Mengenang Kembali Sosok Gus Dur di UIN Maliki Malang
Kiranya banyak orang tidak tahu, bahwa Gus Dur atau KH Abdurrahman Wahid sesungguhnya memiliki hubungan sejarah yang sangat dekat dengan UIN Malang. Ketika kampus ini, masih bernama Fakultas Tarbiyah IAIN Sunan Ampel Malang, Gus Dur pernah menjadi dosen luar biasa. Ceritanya juga unik. Bukan Gus Dur melamar menjadi dosen, tetapi justru sebaliknya. Gus Dur diminta oleh Pak A.Malik Fadjar-waktu itu sebagai sekretaris fakultas, agar bersedia menjadi dosen di tingkat doctoral.

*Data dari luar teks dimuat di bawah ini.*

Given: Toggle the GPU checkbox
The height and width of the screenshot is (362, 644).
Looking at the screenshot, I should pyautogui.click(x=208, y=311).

Hingga sampai pulang dari Baghdad, Irak, Gus Dur ternyata belum mendapatkan ijazah sarjana. Kemudian apakah ijazah masih dianggap penting, atau alasan apa, Gus Dur berniat kuliah di IAIN Sunan Ampel Surabaya di tingkat doctoral. Oleh karena dia tidak memiliki dokumen yang diperlukan, niat itu ternyata ditolak oleh Rektor. Tentu, akhirnya niat itu tidak terlaksana.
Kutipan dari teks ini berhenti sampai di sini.